Hard-Shell Clams (Quahogs)
Also called the quahog, the hard clam grows to about four inches across with a thick, grayish-white shell, white inside with a purple patch near the rear — shells whose purple wampum was once a currency among coastal Native peoples. Quahogs live in sandy-bottomed bays and coves from Canada to Texas, though only sporadically north of Cape Cod. Recreational diggers gather them with rakes and hoes, or simply by probing the bottom with their feet; at low tide an experienced eye can spot the siphon holes where quahogs feed.
Size Is Everything
Hard clams are named and priced by size — and the pricing runs backwards from what you might expect: the smaller the clam, the more it costs, because smaller is more tender and sweet.
- Littlenecks — the smallest and most expensive; tenderest of all, best raw on the half shell or steamed just until they pop open, when they taste almost buttery.
- Topnecks — between littlenecks and cherrystones in some markets, between cherrystones and chowders in others; market terms vary by region.
- Cherrystones — half-shell capable, but classically the baked-appetizer clam: clams casino, clams oreganata.
- Chowders — the largest and least expensive; chewier, so they are chopped and cooked, which is how they earned their name. The destination is our chowder page.

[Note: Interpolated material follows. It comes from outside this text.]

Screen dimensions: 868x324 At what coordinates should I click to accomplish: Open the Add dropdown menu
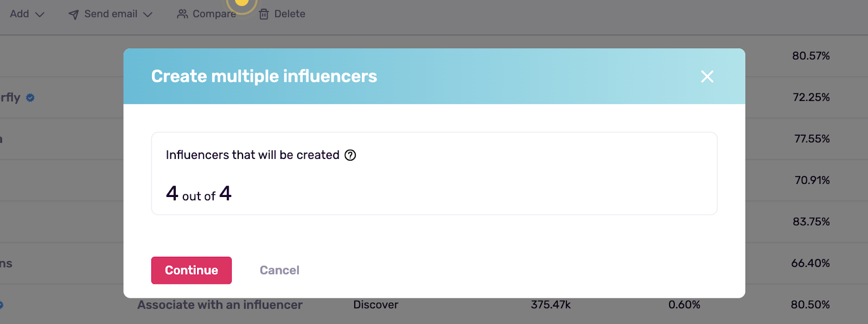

Soft-Shell Clams (Steamers)
The soft-shell clam answers to many names — steamer, long-neck, Ipswich clam, belly clam. Its thin, elongated white shells break easily in your fingers, and the clam never quite fits inside: the siphon (the "neck") hangs out, which is why a tidal flat full of steamers squirts at you as you walk. Soft-shells live in fine sand and mud from the intertidal zone to about thirty feet, from Labrador to North Carolina, and New Englanders are devoted to them — they are the soul of the clambake and the fried-clam shack alike.
Buying and Purging
Buy clams live: a hard clam should close when handled; a steamer's neck should move when touched. A broken shell doesn't always mean a dead clam, but it does mean a stressed one with a shorter shelf life — when in doubt, and always with floaters in the purge bucket, discard. Scrub and rinse before cooking, and purge steamers in cold salt water for at least two hours so they pump out their grit. The FDA's shellfish guidance covers safe storage temperatures and tags — worth knowing for any raw half-shell service.
At the Table
Littlenecks raw with lemon; cherrystones casino under bacon and breadcrumbs; steamers by the bucket with broth and butter — dunked first in their own strained liquor to rinse the last grit, then in drawn butter, in that order, always — and chowders chopped into the pot. One species, four sizes, an entire cuisine — and the stuffed-quahog tradition of southeastern Massachusetts ties it all together in our recipe collection. A practical opening note for half-shell beginners: clams open easiest cold, with a proper clam knife worked at the hinge rather than the lip — and ten minutes in the freezer relaxes a stubborn quahog faster than force ever will.